Canada has been going through two very dramatic housing price spikes, one in Vancouver and one in Toronto. In the past year, Toronto has appreciated +25% while Vancouver, even with a year of a foreign buyer’s tax is up 10%. House prices used to more or less track the rate of inflation, but clearly these two markets are marching to the beat of a different drum.
So with this huge input of cash and credit going into housing, where’s it coming from and is it suppressing spending in other categories?
Are consumers, swamped in mortgage payments, deferring discretionary purchases like cars, appliances, clothes, trips and restaurant meals so they can cover their nut?

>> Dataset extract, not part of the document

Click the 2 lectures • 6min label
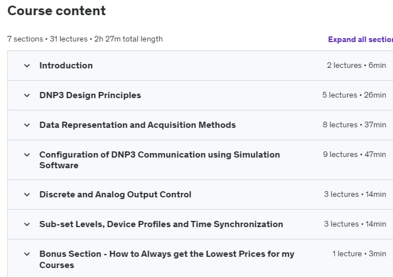356,66
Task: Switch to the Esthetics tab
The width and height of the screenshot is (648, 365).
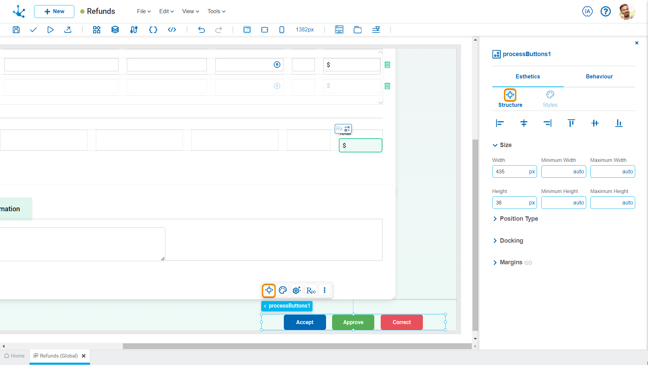Action: pos(528,77)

There are two groups of buyers: the first is the ‘home life buyers’ who have dreamed of owning a home and building their lifestyle around it; the second is speculative investors trying to capitalize on the real estate boom or park capital in a safe market haven.
Home life owners are important to us as marketers because they are typically first-time or move-up buyers willing to spend large amounts of their discretionary income on consumer goods & services to facilitate their dream and lifestyle.

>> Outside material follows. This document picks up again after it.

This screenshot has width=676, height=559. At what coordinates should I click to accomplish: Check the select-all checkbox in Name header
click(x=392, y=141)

Logic would suggest that given the size of their mortgages, this group would be maxed out financially with little left over to spend on lifestyle.
Oddly, the evidence seems to suggest the opposite. In 2016, consumer spending in Canada was actually led by Ontario +6.24% and British Columbia +5.87 % versus a national average of less than 3%. While clearly not all this consumer spending bump is related to people with big mortgages, there are important rational and emotional factors driving spending that we should consider.
The emotional side:
- Rising house prices create optimism in the overall strength of the economy and therefore give consumers confidence to spend on discretionary goods – “I may be a little strapped but if the economy is going well that’s going to be good for me.”
- “The market is up so I’ve made at least 25% on my house!” This is a paper gain, but consumers will mentally calculate their paper gains as if they were real, feeling richer and believing they can afford to spend more.
The rational side:
- Their property is a financial back-stop, making them feel secure about borrowing more.
“In the worst case I can always sell my house and pay down my debts.” - Banks want to lend more and are offering to extend larger lines of credit based on the increased value of the house, which becomes “free money” owners feel they can spend on other lifestyle items.
Look at how this played out in the UK in the 2000’s. When housing prices were soaring they added £14 billion each year to consumer spending from increased home equity. However, when the market tanked, £26 billion was wiped off the home equity market contributing to a very severe recession in that country.
So while consumer spending will likely continue to increase in step with the property market, there is no soft landing for consumer spending when the market turns. The house becomes the hardest asset to unload and discretionary spending becomes the easiest expense to curtail. It’s much easier to cancel a trip, dine at home or break a car lease than sell a house. And all those items have less emotional attachment.
So when the times are good, many brands can be marketed with emotive messaging based on consumer wants that build brand affinity and love.
When the market turns, consumer wants turn into needs and the brand message has to be more rational based on value attributes that align with their mind-set.
A high-end automobile may be marketed today based on its superior performance, an implied badge status, appearance and the price of the vehicle. When times get tough, however, the message needs to pivot so that it’s more about the enduring value of the vehicle, favourable financing rates and its reliability.
A fashion brand, which is all about the contemporary design, the label, the style and cut, might shift in tougher times to focus on the quality and durability of the garment, its value and enduring look.
So as marketers we need to keep a weather eye on the horizon and look past the euphoria of the property market so that we are prepared to adjust our messaging when the market turns, which inevitably, it will.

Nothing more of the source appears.